И с этими словами он открыл дубовый шкаф замечательной резьбы и показал побледневшему шевалье лежавшую в среднем отделении тысячу экземпляров газеты, еще пропитанных кислым запахом сырой бумаги.
Филипп подошел к графу. Последний не шелохнулся, хотя у шевалье был весьма угрожающий вид.
- Сударь, - сказал Филипп, - вы мне кажетесь храбрым человеком; я требую, чтобы вы дали мне удовлетворение со шпагой в руке.
- Удовлетворение за что?
- За оскорбление, нанесенное королеве, за оскорбление, соучастником которого вы являетесь, храня у себя хотя бы один экземпляр этого листка.
- Сударь, - отвечал, не меняя позы, Калиостро, - вы, право, ошибаетесь, и мне весьма это прискорбно. Я люблю всякие скандальные слухи и новости, живущие один день. Я собираю их, чтобы позднее припомнить тысячу разных мелочей, которые неминуемо забылись бы без этой предусмотрительности. Я купил газету; но из чего вы заключаете, что я оскорбил кого-нибудь, купив ее?
- Вы оскорбили меня!
- Вас?
- Да меня! Меня, сударь! Понимаете?
- Нет, не понимаю, клянусь честью.
- Я спрашиваю, почему вы проявили такую настойчивость в покупке этой мерзкой газеты?
- Я вам уже сказал, что страдаю манией составлять коллекции.
- Человек чести, сударь, не собирает гнусностей.
- Извините меня, сударь; я совершенно не согласен с определением, которое вы даете этой газете: это, может быть, памфлет, но не гнусность.
- Вы, по крайней мере, признаете, что это ложь?
- Вы снова ошибаетесь, сударь, ибо ее величество королева была у чана Месмера.
- Это неправда, сударь.
- Вы хотите сказать, что я солгал?
- Я не только хочу это сказать, но и говорю.
- Ну, в таком случае я вам отвечу в трех словах: я ее видел.
- Вы ее видели?
- Как вижу вас, сударь.
Филипп взглянул своему собеседнику прямо в глаза. Он пытался противопоставить свой открытый, благородный, чистый взгляд сверкающему взгляду Калиостро; но эта борьба утомила его, и он отвел глаза, воскликнув:
- И тем не менее я продолжаю утверждать, что вы лжете!
Калиостро пожал плечами, точно его оскорблял сумасшедший.
- Разве вы не слышите меня? - глухим голосом спросил Филипп.
- Напротив, сударь, я не пропустил ни одного вашего слова.

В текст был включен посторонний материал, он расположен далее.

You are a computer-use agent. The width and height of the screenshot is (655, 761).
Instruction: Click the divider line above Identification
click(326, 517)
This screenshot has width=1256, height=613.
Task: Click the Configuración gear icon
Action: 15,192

- Так разве вам не известно, чем отвечают на обвинение во лжи?
- Как же, сударь, - отвечал Калиостро, - во Франции даже существует поговорка, гласящая, что на это отвечают пощечиной.
- В таком случае меня удивляет одно...
- Что именно?
- Что ваша рука не поднялась к моей щеке, раз вы дворянин и знаете французскую поговорку.
- Но прежде чем сделать меня дворянином и научить французской поговорке, Бог сотворил меня человеком и приказал мне любить ближнего.
- Итак, сударь, вы отказываетесь дать мне удовлетворение со шпагой в руке?
- Я плачу́ лишь то, что должен.
- Значит, вы мне дадите удовлетворение другим путем?
- Каким?
- Я не поступлю с вами так, как не пристало обходиться дворянину с дворянином. Я всего лишь потребую, чтобы вы в моем присутствии сожгли все экземпляры, лежащие в этом шкафу.
- А я откажусь исполнить это.
- Подумайте хорошенько.
- Я подумал.
- Вы меня вынудите тогда применить к вам ту же меру, которую я использовал по отношению к газетчику.
- Ах да! К палочным ударам! - со смехом сказал Калиостро, по-прежнему неподвижный как статуя.
- Ни больше ни меньше... Ведь вы не позовете свою прислугу?
- Я? Что вы! К чему мне ее звать? Это ее не касается, я и сам справлюсь со своими делами. Я сильнее вас. Вы не верите? Клянусь вам. Поэтому подумайте в свою очередь. Вы подойдете ко мне с вашей тростью? Я вас возьму за горло и за пояс и отброшу на десять шагов; и так будет - слышите? - столько раз, сколько вы попытаетесь подойти.
- Прием английского лорда, он же прием грузчика? Ну что же, господин Геркулес, я согласен.
И, опьянев от бешенства, Филипп бросился на Калиостро, который тут же напряг руки, подобные стальным крюкам, схватил шевалье за горло и пояс и отбросил его, совершенно ошеломленного, на груду мягких подушек, лежавших на софе в углу гостиной.
Затем, проделав это чудо ловкости и силы, он встал в прежней позе у камина как ни в чем не бывало.
Филипп поднялся, весь бледный от ярости, но минута холодного размышления снова возвратила ему душевную силу.
Он выпрямился, поправил свое платье, манжеты и сказал мрачным тоном:
- Вашей силы вправду хватило бы на четверых, сударь; но ваша логика менее гибка, чем ваша рука. Поступив со мной таким образом, вы забыли, что, сраженный, униженный вами, став навсегда вашим врагом, я получил право сказать вам: «Возьмите шпагу, граф, или я убью вас».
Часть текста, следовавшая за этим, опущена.